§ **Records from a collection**
====================

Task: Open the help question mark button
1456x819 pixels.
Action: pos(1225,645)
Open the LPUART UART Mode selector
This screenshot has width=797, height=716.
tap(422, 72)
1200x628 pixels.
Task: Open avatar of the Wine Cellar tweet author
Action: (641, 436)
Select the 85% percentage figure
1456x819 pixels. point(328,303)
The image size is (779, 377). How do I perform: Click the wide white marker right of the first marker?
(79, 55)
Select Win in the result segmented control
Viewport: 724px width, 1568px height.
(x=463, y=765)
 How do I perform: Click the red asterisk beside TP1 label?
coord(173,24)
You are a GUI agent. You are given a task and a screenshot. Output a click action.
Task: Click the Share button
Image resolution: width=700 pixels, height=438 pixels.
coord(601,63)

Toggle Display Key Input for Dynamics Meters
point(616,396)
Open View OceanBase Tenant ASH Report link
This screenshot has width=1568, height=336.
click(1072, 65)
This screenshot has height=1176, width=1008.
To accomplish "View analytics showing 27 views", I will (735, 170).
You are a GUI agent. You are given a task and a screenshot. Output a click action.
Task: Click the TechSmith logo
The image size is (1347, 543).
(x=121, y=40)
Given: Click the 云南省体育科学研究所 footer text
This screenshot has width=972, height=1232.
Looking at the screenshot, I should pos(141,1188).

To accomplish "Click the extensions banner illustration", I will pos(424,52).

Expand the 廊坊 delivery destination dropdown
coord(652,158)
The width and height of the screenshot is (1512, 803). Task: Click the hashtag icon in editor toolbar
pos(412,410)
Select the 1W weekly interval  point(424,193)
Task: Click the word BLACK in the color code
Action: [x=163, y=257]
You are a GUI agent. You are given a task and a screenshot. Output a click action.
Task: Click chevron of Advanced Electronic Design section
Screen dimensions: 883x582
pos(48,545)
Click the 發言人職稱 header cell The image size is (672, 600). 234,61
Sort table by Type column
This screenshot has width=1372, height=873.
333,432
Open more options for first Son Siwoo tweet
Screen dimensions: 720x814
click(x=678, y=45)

====================

§ **What to produce**
Rewrite all of the data above, putting "interface agent" wherever "GUI agent" appears and leaving everything else unchanged.

§ **Task response**
Task: Open the help question mark button
1456x819 pixels.
Action: pos(1225,645)
Open the LPUART UART Mode selector
This screenshot has width=797, height=716.
tap(422, 72)
1200x628 pixels.
Task: Open avatar of the Wine Cellar tweet author
Action: (641, 436)
Select the 85% percentage figure
1456x819 pixels. point(328,303)
The image size is (779, 377). How do I perform: Click the wide white marker right of the first marker?
(79, 55)
Select Win in the result segmented control
Viewport: 724px width, 1568px height.
(x=463, y=765)
 How do I perform: Click the red asterisk beside TP1 label?
coord(173,24)
You are a interface agent. You are given a task and a screenshot. Output a click action.
Task: Click the Share button
Image resolution: width=700 pixels, height=438 pixels.
coord(601,63)

Toggle Display Key Input for Dynamics Meters
point(616,396)
Open View OceanBase Tenant ASH Report link
This screenshot has width=1568, height=336.
click(1072, 65)
This screenshot has height=1176, width=1008.
To accomplish "View analytics showing 27 views", I will (735, 170).
You are a interface agent. You are given a task and a screenshot. Output a click action.
Task: Click the TechSmith logo
The image size is (1347, 543).
(x=121, y=40)
Given: Click the 云南省体育科学研究所 footer text
This screenshot has width=972, height=1232.
Looking at the screenshot, I should pos(141,1188).

To accomplish "Click the extensions banner illustration", I will pos(424,52).

Expand the 廊坊 delivery destination dropdown
coord(652,158)
The width and height of the screenshot is (1512, 803). Task: Click the hashtag icon in editor toolbar
pos(412,410)
Select the 1W weekly interval  point(424,193)
Task: Click the word BLACK in the color code
Action: [x=163, y=257]
You are a interface agent. You are given a task and a screenshot. Output a click action.
Task: Click chevron of Advanced Electronic Design section
Screen dimensions: 883x582
pos(48,545)
Click the 發言人職稱 header cell The image size is (672, 600). 234,61
Sort table by Type column
This screenshot has width=1372, height=873.
333,432
Open more options for first Son Siwoo tweet
Screen dimensions: 720x814
click(x=678, y=45)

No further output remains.